Day Three:

Shaking off the feast-induced slumber of the night before, we got an early start to our day at Caen.  Our first stop was St-Etienne (Abbaye-aux-Hommes), founded by William the Conqueror.

A special treat was in store for us inside St-Etienne, since the Mayor’s office allowed us to explore some off-limits areas of the church, such as these wide tribunes that allow circulation around the church’s upper stories.  This photo (right) was shot from the choir tribune, looking over the void of the transept arm and into the nave tribune:




From the choir tribune, one gets a clear view of the entire church length. 

 


In the tribunes, you can get a great view of sculptures that are normally much too far away to appreciate.

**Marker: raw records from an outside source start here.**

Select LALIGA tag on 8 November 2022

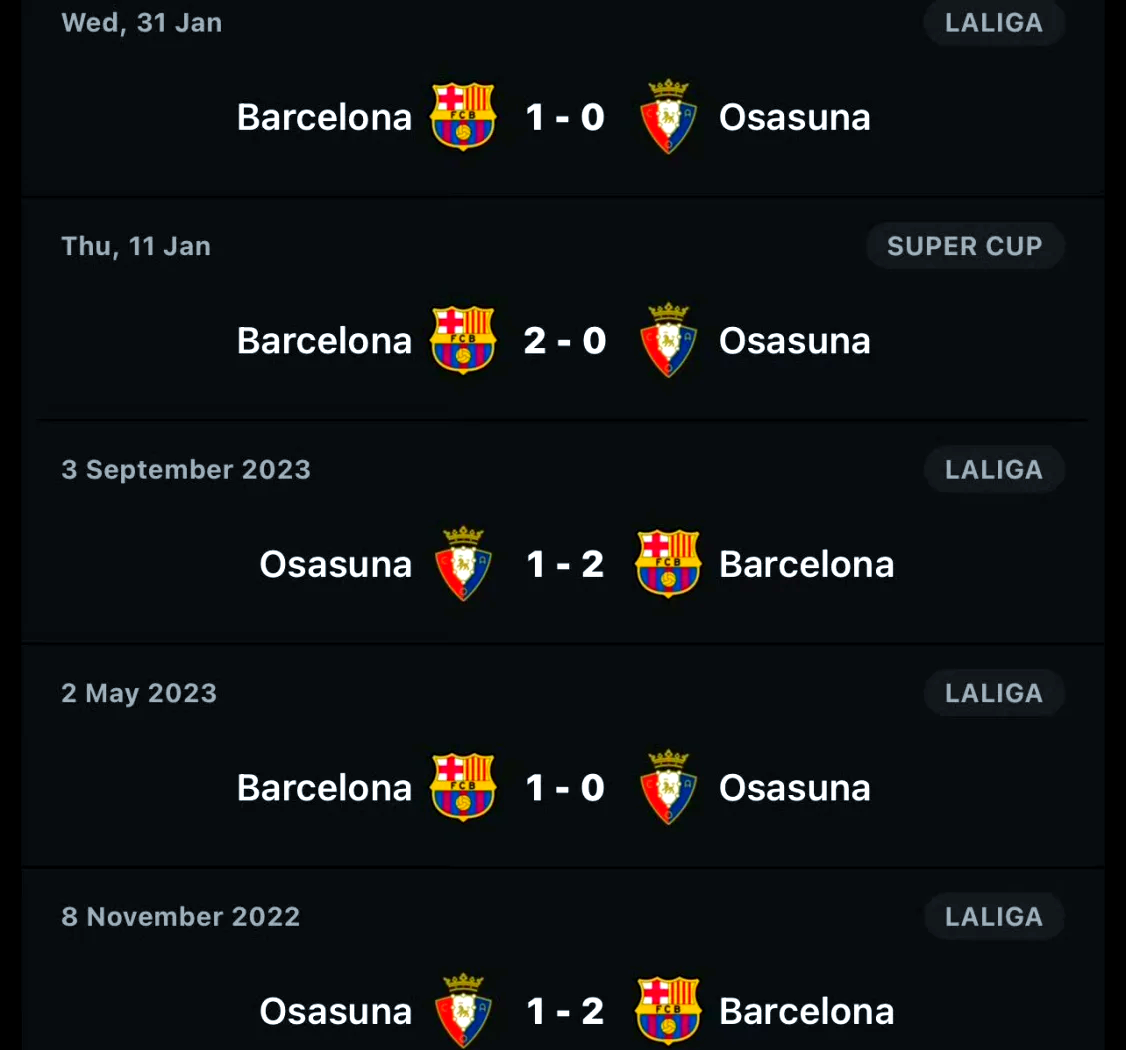pyautogui.click(x=994, y=916)
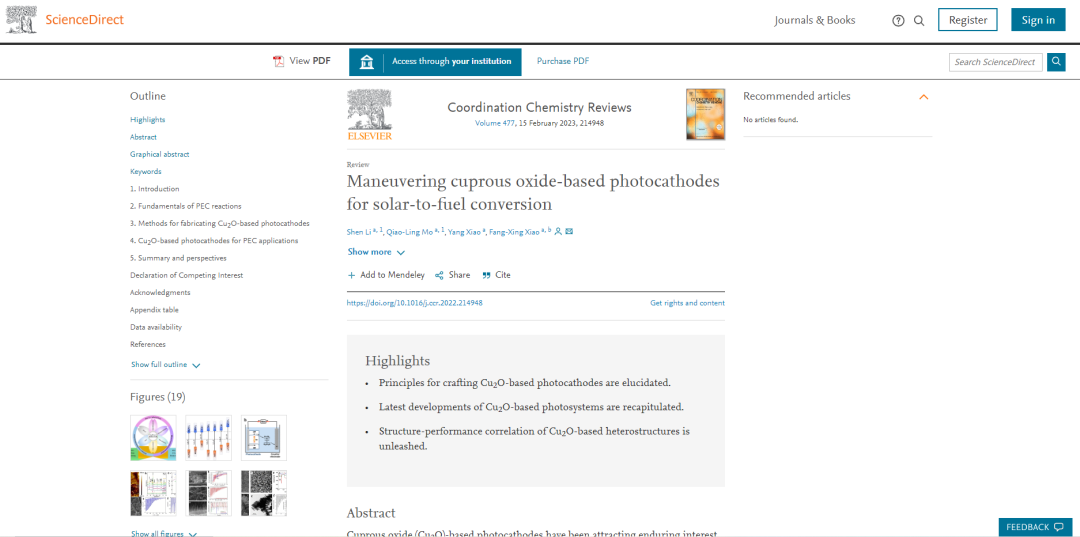The width and height of the screenshot is (1080, 537).
Task: Expand Show full outline
Action: point(166,365)
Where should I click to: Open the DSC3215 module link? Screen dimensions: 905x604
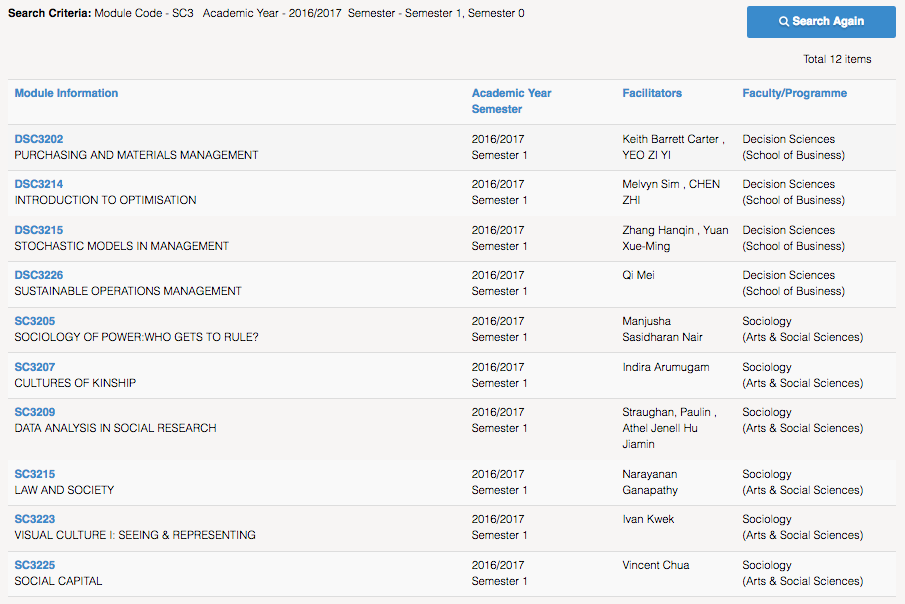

Our next church visit at Caen was of St-Nicolas.  Normally closed to the public, the Mayor’s office allowed us to explore every nook and cranny of this beautiful church.  Although little known, it is one of the most pristine examples of Norman Romanesque.



Dazzled by the sight, Rachel, Daryl, Johanna, Roland, Vicki, and Lizzie don’t know which way to turn...


Our exploration of St-Nicolas wasn’t over yet, though, since we still had to explore the upper story wall passages (a famous feature of Norman Romanesque) and to get into the attic to walk on top of the aisle vaults!






There’s much to see at our next stop, La Trinité (Abbaye-aux-Femmes), but a wedding ceremony taking place in the choir curtailed our visit a little.



So, with our visit to La Trinité being so short, we had some extra time on our hands, and we decided to check out Falaise, an ancestral castle of the Norman dukes situated a few kilometers outside Caen.







The private chapel of the castle keep....



End of Day Three:
 

We rolled into our Bayeux bed & breakfast—a lovely 18th-century manor house—just in time to head to a restaurant and ingest a few more of Normandy’s delicacies (duck, scallops, Camembert, cidre, and of course more Calvados...).